Document passage
Giants come together to make data work for airlines and passengers

Giants come together to make data work for airlines and passengers

The role of technology in improving the passenger experience should get a boost thanks to new partnerships announced at Aircraft Interiors Expo and the co-located Passenger Technology Solutions Expo.

Panasonic Avionics announced advances to its NEXT end-to-end digital retail solution which will give airlines new retailing and loyalty options at the same time that they enhance services like in-flight entertainment and connectivity.

To enhance the offerings and inventory management of NEXT Marketplace—with dynamic retailing and promotions—Panasonic partnered with catering giant Gategroup and data analytics partner Black Swan.

David Bartlett, CTO of Panasonic Avionics says of the new collaboration:

“There is a vast, untapped opportunity for inflight retail and revenue generation, that will be enabled by our NEXT Marketplace solution.

“Backed by our new NEXT Cloud architecture, and in association with our strategic launch partner Gategroup, NEXT Marketplace will set a new standard for dynamic, easy-to-use, and easy-to-manage, inflight shopping and sales.”

Data sharing

Before the panel discussion at Passenger Technology Solutions discussing Big Data, AI, machine learning and automation, moderated by tnooz, we spoke with Black Swan Data’s chief innovation officer, Gary Townsend to discuss the growing importance of data in passenger services and airline operations.

He explains that the flood of data now available on all aspects of airline operations makes working with integrated partners much more valuable.

“The exciting thing is that we’re starting to look at vertical solutions..[when] they build their own stack, what you loose is tighter integration and you have those data in different silos.”

Supplied material

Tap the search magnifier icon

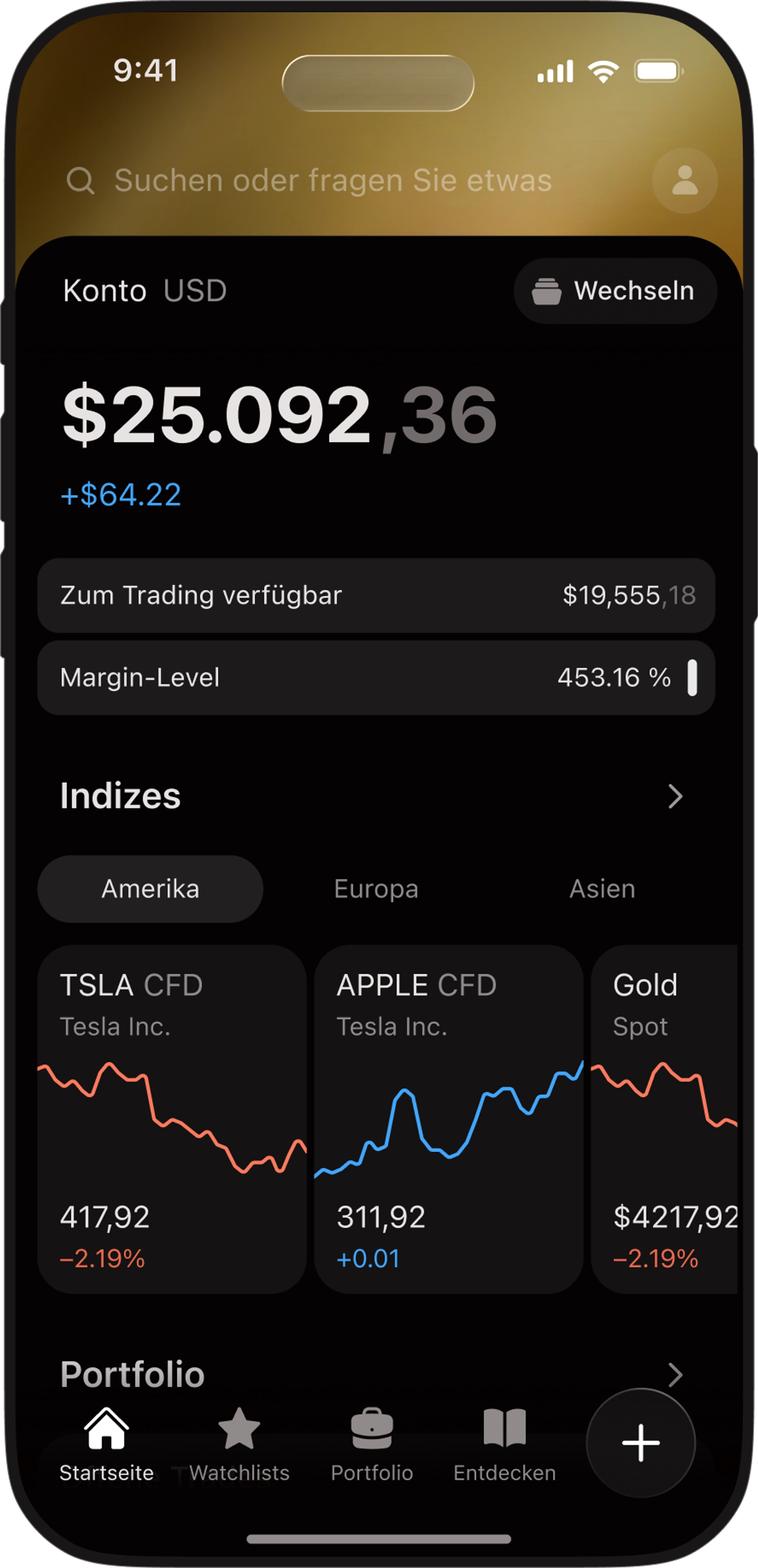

The task
Copy out the part of the airline data article from "David Bartlett, CTO" to "much more valuable." word for word.

Solution
David Bartlett, CTO of Panasonic Avionics says of the new collaboration:

“There is a vast, untapped opportunity for inflight retail and revenue generation, that will be enabled by our NEXT Marketplace solution.

“Backed by our new NEXT Cloud architecture, and in association with our strategic launch partner Gategroup, NEXT Marketplace will set a new standard for dynamic, easy-to-use, and easy-to-manage, inflight shopping and sales.”

Data sharing

Before the panel discussion at Passenger Technology Solutions discussing Big Data, AI, machine learning and automation, moderated by tnooz, we spoke with Black Swan Data’s chief innovation officer, Gary Townsend to discuss the growing importance of data in passenger services and airline operations.

He explains that the flood of data now available on all aspects of airline operations makes working with integrated partners much more valuable.